───── LISTED RECORDS

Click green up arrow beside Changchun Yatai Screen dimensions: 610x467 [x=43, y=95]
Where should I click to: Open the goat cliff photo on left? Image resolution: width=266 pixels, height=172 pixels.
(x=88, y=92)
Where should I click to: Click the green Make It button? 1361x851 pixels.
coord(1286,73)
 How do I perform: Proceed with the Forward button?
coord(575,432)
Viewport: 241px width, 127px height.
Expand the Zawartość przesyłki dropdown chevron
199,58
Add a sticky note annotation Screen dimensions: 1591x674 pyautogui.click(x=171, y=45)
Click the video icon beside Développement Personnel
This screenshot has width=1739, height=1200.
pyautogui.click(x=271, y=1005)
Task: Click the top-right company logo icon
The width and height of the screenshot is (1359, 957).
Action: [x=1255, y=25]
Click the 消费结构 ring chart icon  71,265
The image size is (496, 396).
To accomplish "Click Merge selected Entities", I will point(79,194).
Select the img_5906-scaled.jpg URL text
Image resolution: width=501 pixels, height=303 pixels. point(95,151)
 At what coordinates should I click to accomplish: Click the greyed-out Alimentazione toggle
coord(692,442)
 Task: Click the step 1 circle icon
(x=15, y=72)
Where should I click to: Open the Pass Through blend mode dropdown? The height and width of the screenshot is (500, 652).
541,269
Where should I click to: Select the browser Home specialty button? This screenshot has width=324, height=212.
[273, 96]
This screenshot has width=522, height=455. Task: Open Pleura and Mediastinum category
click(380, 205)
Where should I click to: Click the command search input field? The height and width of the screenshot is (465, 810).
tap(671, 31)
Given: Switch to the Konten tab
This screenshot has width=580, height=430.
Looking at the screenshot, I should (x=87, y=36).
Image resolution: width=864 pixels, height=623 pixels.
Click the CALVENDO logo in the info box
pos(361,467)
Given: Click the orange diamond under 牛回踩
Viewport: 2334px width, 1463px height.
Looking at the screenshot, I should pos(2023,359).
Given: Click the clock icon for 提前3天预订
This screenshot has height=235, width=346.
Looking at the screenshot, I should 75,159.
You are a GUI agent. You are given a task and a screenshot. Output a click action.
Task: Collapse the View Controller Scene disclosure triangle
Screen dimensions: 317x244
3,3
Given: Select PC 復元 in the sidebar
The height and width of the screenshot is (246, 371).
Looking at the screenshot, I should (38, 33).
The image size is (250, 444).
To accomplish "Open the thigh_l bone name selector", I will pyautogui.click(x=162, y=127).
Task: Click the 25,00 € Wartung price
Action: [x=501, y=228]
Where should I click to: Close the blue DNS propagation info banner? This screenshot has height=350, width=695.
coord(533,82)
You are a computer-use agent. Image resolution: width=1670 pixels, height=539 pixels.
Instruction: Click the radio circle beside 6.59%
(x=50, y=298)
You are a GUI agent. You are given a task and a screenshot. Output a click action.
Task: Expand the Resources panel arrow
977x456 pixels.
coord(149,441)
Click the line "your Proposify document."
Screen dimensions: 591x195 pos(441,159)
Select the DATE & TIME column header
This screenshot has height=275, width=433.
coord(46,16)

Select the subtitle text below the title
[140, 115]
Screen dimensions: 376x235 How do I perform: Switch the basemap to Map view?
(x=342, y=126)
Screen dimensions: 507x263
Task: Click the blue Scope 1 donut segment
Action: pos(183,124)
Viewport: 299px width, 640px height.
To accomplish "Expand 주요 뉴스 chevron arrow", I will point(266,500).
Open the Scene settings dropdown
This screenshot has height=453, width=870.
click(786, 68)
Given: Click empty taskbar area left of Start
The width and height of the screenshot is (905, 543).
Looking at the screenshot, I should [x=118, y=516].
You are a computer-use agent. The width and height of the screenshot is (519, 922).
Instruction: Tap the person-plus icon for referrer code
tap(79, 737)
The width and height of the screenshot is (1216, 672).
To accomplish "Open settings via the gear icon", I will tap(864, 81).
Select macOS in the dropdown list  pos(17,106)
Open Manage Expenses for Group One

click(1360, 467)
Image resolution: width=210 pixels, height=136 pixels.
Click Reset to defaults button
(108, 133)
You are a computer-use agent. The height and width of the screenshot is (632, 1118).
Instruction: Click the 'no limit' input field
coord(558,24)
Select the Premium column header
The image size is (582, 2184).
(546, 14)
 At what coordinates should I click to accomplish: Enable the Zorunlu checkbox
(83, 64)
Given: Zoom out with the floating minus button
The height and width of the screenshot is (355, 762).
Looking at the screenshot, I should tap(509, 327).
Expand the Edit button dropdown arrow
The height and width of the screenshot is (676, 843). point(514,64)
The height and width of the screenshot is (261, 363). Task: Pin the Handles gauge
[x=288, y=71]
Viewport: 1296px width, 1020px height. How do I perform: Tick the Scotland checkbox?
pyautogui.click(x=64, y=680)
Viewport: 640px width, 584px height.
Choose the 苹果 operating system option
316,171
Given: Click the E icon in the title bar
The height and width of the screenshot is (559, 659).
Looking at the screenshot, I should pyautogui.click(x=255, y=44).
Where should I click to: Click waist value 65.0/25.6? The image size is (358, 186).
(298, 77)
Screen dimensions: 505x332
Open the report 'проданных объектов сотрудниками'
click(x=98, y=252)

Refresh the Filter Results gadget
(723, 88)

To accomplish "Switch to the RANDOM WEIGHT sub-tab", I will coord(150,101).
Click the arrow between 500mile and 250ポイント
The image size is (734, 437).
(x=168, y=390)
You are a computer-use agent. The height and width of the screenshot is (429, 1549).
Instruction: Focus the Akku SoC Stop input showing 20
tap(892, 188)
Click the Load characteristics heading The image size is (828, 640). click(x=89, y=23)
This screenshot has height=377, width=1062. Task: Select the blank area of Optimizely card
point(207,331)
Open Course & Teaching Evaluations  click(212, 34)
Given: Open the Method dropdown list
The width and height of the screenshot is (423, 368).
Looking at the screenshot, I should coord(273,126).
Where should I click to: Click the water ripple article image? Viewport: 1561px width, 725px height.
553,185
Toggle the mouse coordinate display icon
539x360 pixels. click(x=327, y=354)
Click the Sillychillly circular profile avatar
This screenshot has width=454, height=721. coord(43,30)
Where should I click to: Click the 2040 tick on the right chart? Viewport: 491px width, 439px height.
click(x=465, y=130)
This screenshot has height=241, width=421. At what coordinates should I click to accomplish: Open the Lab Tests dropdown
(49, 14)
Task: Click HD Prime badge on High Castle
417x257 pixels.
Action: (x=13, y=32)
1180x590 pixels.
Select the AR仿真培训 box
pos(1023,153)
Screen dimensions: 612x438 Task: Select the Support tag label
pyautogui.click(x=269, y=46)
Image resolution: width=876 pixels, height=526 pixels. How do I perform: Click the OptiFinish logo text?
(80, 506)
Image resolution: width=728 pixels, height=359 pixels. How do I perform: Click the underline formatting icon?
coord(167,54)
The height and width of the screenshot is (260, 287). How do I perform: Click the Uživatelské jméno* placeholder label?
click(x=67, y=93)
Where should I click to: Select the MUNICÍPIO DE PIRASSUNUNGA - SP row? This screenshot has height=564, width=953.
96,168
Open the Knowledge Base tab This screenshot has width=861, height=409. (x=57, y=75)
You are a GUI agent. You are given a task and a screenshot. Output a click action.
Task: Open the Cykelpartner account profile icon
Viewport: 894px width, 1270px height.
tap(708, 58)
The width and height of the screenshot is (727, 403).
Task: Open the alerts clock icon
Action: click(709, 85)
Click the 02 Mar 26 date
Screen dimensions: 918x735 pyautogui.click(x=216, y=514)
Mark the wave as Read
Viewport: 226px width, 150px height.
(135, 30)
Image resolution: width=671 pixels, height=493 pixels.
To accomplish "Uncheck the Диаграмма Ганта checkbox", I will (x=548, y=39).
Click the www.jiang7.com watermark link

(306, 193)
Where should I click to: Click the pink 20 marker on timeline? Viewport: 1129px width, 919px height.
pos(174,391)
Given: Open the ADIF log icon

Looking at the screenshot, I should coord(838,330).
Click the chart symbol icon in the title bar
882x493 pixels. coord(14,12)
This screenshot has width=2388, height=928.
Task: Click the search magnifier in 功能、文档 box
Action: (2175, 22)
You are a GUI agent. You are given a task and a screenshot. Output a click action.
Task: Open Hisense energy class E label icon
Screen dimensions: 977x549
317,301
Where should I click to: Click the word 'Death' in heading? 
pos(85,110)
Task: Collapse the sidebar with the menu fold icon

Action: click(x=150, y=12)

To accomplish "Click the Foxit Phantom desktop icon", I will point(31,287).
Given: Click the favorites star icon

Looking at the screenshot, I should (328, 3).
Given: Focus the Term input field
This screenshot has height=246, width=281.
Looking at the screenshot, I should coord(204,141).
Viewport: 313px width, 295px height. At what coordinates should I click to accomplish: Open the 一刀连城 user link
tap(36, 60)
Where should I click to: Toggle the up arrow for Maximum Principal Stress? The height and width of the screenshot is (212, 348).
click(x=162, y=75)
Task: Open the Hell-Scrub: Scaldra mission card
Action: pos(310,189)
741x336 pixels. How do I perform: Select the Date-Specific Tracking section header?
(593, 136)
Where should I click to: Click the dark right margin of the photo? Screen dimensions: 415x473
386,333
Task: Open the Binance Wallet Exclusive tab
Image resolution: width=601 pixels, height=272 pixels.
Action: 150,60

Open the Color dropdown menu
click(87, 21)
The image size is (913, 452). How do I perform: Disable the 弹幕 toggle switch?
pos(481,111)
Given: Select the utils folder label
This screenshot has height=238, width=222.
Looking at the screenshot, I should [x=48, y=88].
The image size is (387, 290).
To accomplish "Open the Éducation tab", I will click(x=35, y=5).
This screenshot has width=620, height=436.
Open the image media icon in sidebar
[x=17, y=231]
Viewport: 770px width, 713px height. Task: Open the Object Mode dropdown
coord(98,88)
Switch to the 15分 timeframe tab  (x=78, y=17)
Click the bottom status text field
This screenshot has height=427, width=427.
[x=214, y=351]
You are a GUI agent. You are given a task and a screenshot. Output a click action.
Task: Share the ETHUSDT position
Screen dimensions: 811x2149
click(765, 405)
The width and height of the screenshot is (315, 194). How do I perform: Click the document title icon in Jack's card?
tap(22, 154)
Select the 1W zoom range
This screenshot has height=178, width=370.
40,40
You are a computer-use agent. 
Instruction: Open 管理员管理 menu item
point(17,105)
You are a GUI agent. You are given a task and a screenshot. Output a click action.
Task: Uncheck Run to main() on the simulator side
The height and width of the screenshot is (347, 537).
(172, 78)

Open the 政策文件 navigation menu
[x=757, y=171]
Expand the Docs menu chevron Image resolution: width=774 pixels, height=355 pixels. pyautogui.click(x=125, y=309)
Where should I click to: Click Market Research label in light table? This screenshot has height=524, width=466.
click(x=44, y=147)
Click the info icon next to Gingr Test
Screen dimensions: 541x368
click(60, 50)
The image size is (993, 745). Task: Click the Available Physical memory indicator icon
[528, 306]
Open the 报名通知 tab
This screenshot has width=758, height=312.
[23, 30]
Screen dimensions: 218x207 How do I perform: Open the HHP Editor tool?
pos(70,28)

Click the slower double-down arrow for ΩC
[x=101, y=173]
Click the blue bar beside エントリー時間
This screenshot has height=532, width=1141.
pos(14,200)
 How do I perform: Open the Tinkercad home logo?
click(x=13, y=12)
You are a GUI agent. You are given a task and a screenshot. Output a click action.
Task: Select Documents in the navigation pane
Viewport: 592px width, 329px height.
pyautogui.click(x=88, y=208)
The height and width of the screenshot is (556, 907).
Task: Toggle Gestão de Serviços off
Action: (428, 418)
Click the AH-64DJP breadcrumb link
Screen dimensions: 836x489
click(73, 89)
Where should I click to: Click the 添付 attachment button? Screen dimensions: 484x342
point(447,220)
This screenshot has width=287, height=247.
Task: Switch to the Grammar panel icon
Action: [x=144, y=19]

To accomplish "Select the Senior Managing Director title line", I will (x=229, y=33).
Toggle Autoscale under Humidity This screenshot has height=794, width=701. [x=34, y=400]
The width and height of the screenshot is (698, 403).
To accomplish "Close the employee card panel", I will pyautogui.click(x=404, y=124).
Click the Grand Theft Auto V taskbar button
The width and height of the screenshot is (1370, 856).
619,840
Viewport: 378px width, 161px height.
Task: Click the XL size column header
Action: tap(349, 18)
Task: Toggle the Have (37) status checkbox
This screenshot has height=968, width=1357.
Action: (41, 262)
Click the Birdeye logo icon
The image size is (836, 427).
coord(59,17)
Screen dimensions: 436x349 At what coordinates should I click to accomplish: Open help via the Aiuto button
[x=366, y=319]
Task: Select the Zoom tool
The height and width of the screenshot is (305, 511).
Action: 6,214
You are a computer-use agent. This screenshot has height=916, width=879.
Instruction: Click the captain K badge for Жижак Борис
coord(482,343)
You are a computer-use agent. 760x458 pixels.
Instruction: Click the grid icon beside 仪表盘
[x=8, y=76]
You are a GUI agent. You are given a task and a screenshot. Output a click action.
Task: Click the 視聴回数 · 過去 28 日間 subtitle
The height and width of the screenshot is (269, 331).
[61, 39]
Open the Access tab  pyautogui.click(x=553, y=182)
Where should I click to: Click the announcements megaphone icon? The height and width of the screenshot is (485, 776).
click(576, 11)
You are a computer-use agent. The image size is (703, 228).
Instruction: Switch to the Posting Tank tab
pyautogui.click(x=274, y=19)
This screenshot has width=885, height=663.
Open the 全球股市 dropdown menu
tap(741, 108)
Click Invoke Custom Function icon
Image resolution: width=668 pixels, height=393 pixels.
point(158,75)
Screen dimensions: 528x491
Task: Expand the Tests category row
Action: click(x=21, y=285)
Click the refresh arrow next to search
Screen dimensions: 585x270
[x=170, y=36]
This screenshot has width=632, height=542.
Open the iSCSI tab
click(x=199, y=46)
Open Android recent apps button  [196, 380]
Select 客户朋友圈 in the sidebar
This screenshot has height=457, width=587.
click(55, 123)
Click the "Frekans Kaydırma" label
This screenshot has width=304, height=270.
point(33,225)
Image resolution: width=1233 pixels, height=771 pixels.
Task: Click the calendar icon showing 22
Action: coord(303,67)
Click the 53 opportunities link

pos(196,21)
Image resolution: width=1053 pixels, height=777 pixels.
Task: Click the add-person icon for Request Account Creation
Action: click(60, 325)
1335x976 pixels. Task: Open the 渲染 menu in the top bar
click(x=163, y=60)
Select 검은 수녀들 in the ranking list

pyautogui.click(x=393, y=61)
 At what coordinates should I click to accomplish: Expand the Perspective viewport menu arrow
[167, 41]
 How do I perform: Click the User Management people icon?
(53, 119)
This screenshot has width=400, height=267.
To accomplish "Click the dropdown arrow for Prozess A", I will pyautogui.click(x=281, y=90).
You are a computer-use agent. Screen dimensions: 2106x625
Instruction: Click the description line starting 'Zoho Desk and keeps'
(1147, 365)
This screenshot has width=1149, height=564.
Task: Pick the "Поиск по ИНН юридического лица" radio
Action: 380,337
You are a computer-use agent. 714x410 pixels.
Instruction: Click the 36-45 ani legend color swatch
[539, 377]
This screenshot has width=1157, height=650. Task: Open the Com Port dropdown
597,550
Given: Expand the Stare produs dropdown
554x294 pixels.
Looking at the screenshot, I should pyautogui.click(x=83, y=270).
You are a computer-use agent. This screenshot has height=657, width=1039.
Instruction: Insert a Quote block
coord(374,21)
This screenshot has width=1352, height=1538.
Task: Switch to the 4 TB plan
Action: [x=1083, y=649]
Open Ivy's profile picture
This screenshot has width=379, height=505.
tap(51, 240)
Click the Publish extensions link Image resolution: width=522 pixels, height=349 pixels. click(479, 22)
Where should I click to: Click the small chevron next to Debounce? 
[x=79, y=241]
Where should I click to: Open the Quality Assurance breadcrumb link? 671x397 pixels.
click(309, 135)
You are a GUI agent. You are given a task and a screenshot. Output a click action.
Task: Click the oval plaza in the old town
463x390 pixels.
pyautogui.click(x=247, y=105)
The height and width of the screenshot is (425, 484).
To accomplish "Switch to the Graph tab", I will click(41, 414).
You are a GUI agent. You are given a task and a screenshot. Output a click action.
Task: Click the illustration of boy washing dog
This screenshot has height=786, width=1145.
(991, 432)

──────────

• [WHAT THE EXERCISE ASKS]
Reply with the number of lines in the entries that hold the word "status", and add no other words.

• [TASK OUTPUT]
2